There’s a third kind of decision procedure that I would call a policy. A policy is a well-defined rule that you always follow. I probably got this term partly from its use in reinforcement learning, but it also matches the connotation of a company policy. The reason you have a policy is because you deliberated for a while on what the best course of action would be in this recurring, well-defined context, and decided that you always want to take that action. So after you decide on the best course of action, you then install it as a policy. Like a habit, you will now take that action every time, but unlike a habit, it may be very conscious and difficult. Unlike a heuristic, you will not reconsider under varying contexts.
Part of the purpose of a policy is to ensure that you take the action even when other circumstances would give you reason not to. Policies help ensure fair action, and better long-term consequences, even at the cost of short-term consequences.
A normal person might call a policy a “principle”, a “virtue”, or just “the right thing to do”.
In the field of advanced, mathematically-founded decision theory, the right decision procedure is to maximize expected utility, according to your best predictive models and consistent values.
But according to doubly advanced, meta-mathematically-founded decision theory, the right decision procedure is to first identify the decision procedure that maximizes expected utility, and then install that decision procedure.
I am generally quite good at having predictive models, reasoning through the implications, and then taking the action with the best predicted outcome. But I sure do have some big flaws in that last part. I seem to do a form of hyperbolic discounting, according to which it always feels like a good idea to do the somewhat easier action right now.
I do have some policies. For example, I do not drink alcohol. I don’t remember ever deciding on this policy, but it just has zero appeal. There are apparently some good things about alcohol, and I understand that drinking a tiny bit will have no observable effects. But that is not relevant, because I Do Not Drink Alcohol. Another example for me is that when Musk bought twitter, I stopped using twitter. It did not feel like a choice, it felt like “shoot, I can’t use that now, that’s too bad.” Would there still be benefits to using twitter? Absolutely. It seems like the whole machine learning community uses twitter as their primary social network. I’d be more informed about my work. And it really is quite a lot of fun. But that is not relevant, because I Cannot Use Twitter, now.

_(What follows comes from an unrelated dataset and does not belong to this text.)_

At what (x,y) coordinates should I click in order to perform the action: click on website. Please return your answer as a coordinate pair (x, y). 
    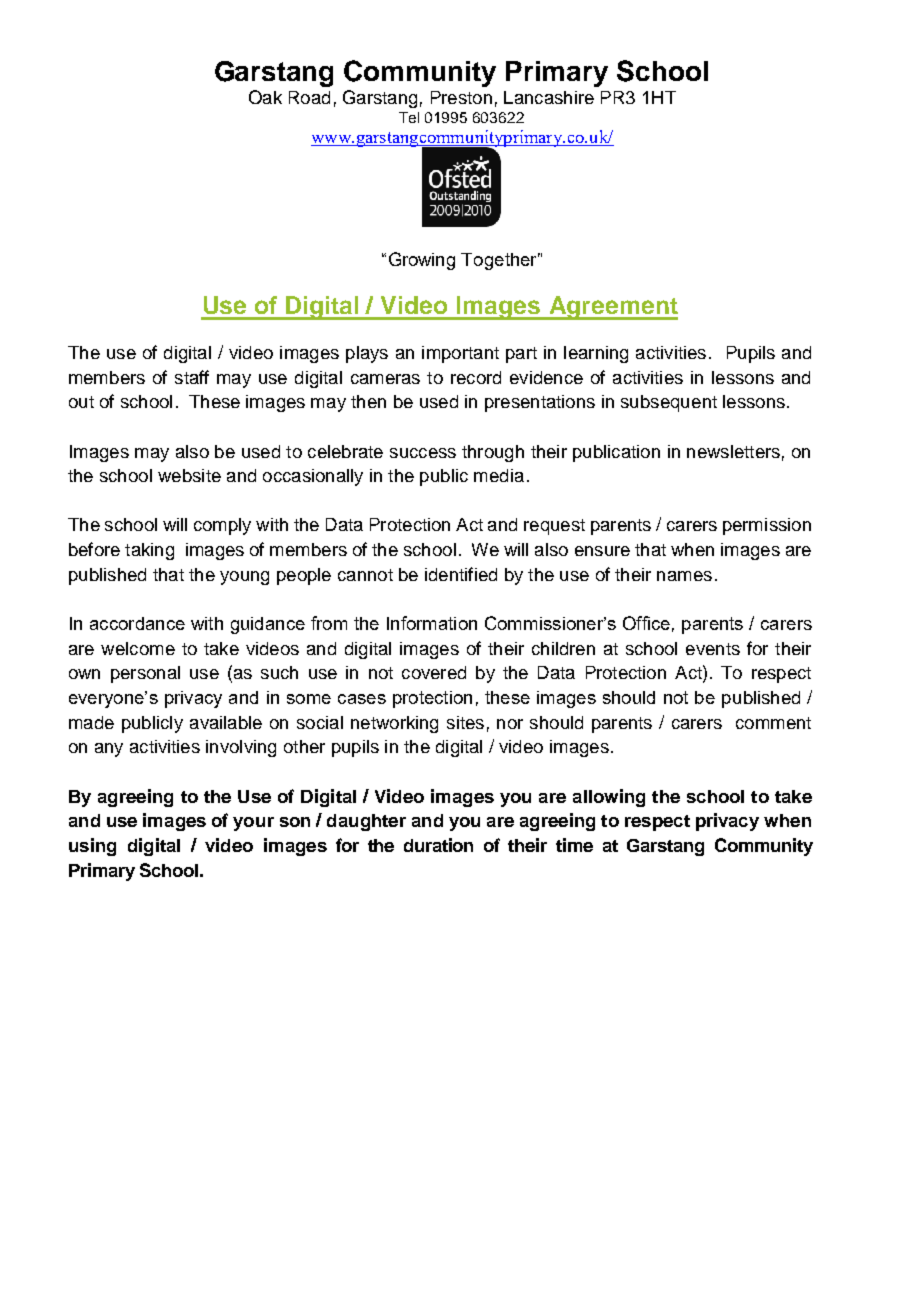
    Looking at the image, I should click on (189, 475).
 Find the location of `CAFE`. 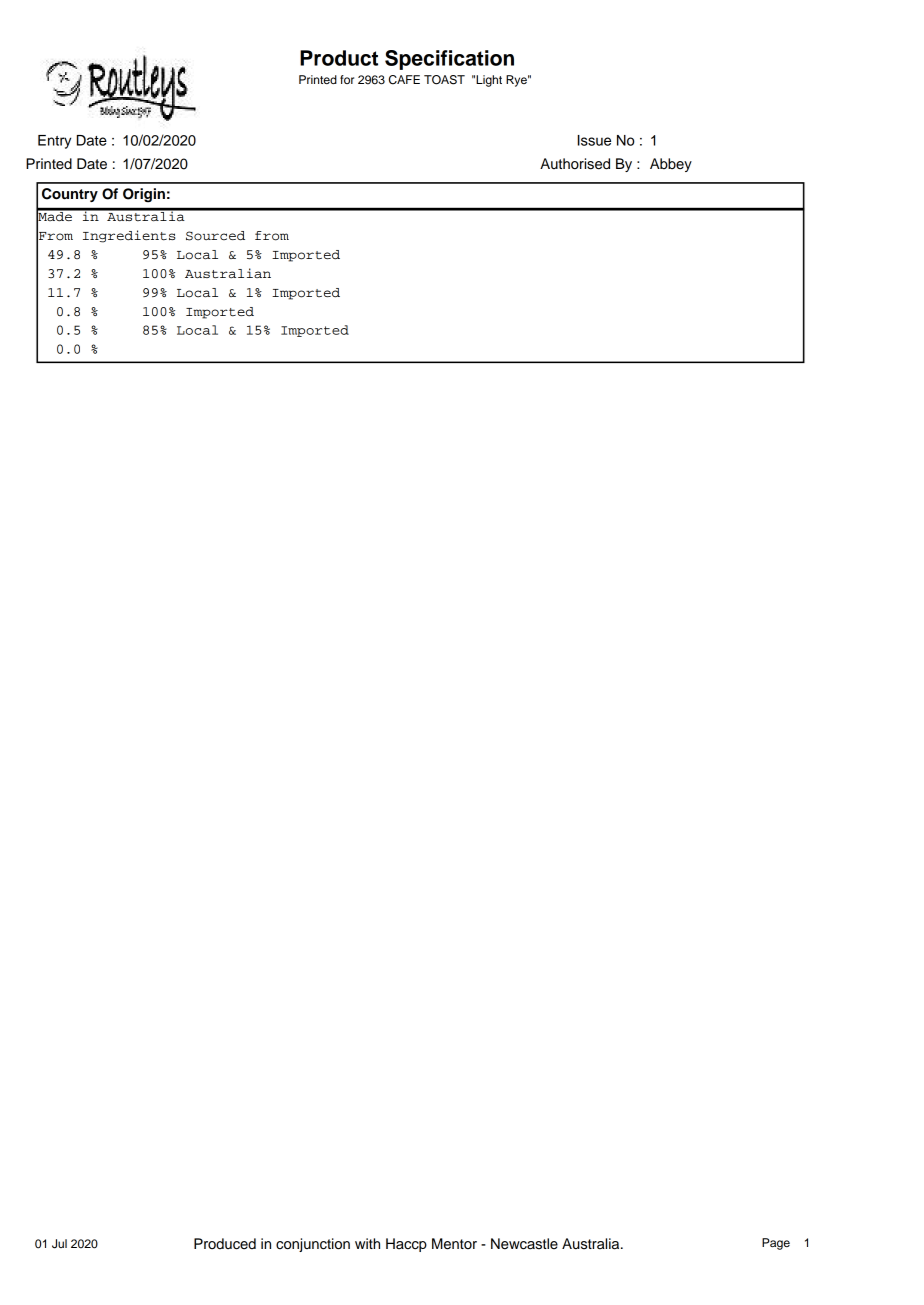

Both of these examples (and others that I’ve thought of) have two things in common; 1) the rule is about not doing something rather than doing something, and 2) the condition is extremely well-defined. A change I really want to make is something like “choose productive activities more often, and consumptive activities less”. But I don’t want to totally stop consumptive activities. How much is enough?
I think it’s actually extremely common for people to have what I’m calling policies, and to use them as tools for living better lives. I suspect that one reason I don’t seem to know how to pick up this tool is because I’m in love with “reason”, and I’ve spent all my life refining my ability to make good predictive models, and assess what actions and outcomes would be valuable. Since installing a policy is partly for preventing you from thinking about what to do each time, it feels somewhat “anti-reason”. But I do in fact endorse and understand the doubly-advance version of decision theory, and so I would endorse installing more policies.
I just need to find where this tool’s handle is first, before I can pick it up and start using it.